When you use DeepEval in Python or Typescript, you are actually calling some of the endpoints in the Evals API. For example, a test run is created at /v1/test-run
, while ingesting traces happens at /v1/traces
, which is called by DeepEval under-the-hood.
The Evals API gives you more low-level control than using DeepEval, but at the same time means you lose the typesafety features offered by DeepEval.
Who’s This For?
The Evals API is designed for:
- Organizations that need to scale evaluations across multiple customers or environments while maintaining visibility into results.
Click here for example use case
Consider EduTechAI, a startup building AI-powered tutoring systems for universities. They serve 50+ universities, each with their own unique requirements:
- Harvard University needs AI tutors for computer science courses
- Stanford Medical School wants AI assistants for medical school applications
- MIT Sloan requires AI coaches for business case studies
The Challenge: Each university needs evaluation results for their specific use cases, but EduTechAI doesn’t want to manage evaluation infrastructure for 50+ different environments.
The Solution: EduTechAI uses the Evals API to:
- Offload evaluations: Send test cases from each university’s AI tutors to Confident AI for evaluation, with data segregated for each organization
- Customer-specific results: Each university gets evaluation results tailored to their use case, separated by organization
- Dashboard visibility: The engineering team can log into the platform to see evaluation results for each university, track performance trends, and identify areas for improvement. At any point, university stakeholders can also log in to view their specific results
- Scalable infrastructure: No need to maintain evaluation servers for each customer
This pattern applies to any organization serving multiple customers with different LLM use cases - from SaaS platforms to consulting firms to enterprise software providers.
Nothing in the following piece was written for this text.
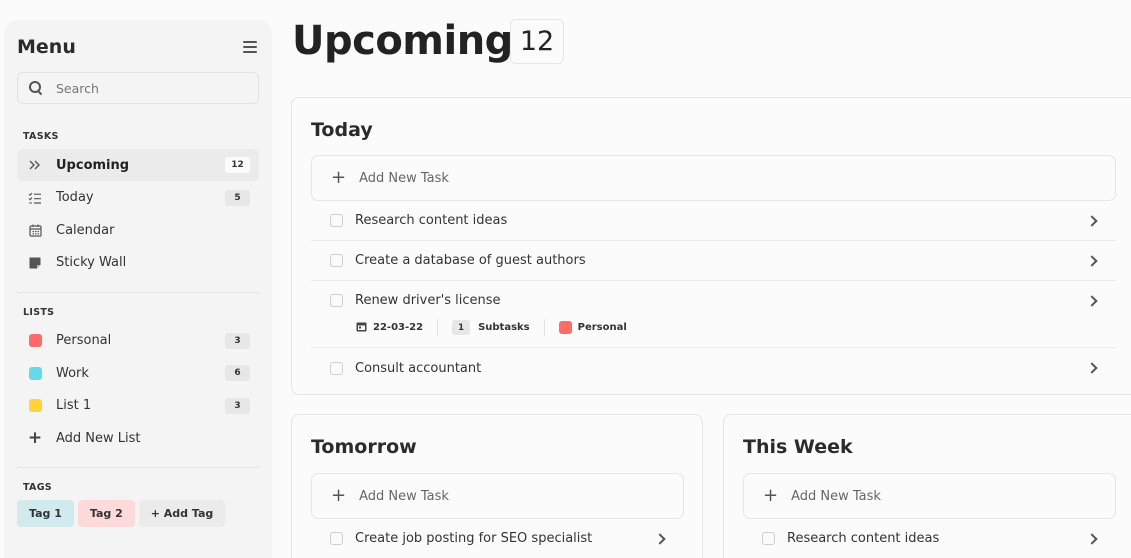 This screenshot has height=558, width=1131. I want to click on subtasks-label: Subtasks, so click(504, 328).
- Users that aren’t working with Python or Typescript. If users are working with either Python or Typescript, using DeepEval as your client library is highly recommended.
Authentication Flow
Th Evals API offers a more flexible control over projects and organizations via code. Confident AI supports two types of API keys:
- Project API key: This is the only API key you’ll need IF platform usage is all you want. It lets you send evaluations, traces, and manage datasets and prompts via DeepEval/Evals API.
- Organization API key: This is the API key you’ll need for project provisioning via the Evals API. It allows you manage projects, as well as specific Project API keys for subsequent CRUD actions.
When you use the Evals API, this will be your authentication flow (NOTE: logging into dashboard only required for initial setup):
Note that if you’re purely using the platform, this will be your authentication flow instead:
Although a bit redundant, you can also create projects manually on the platform before saving each Project’s API key manually to be used in the Evals API.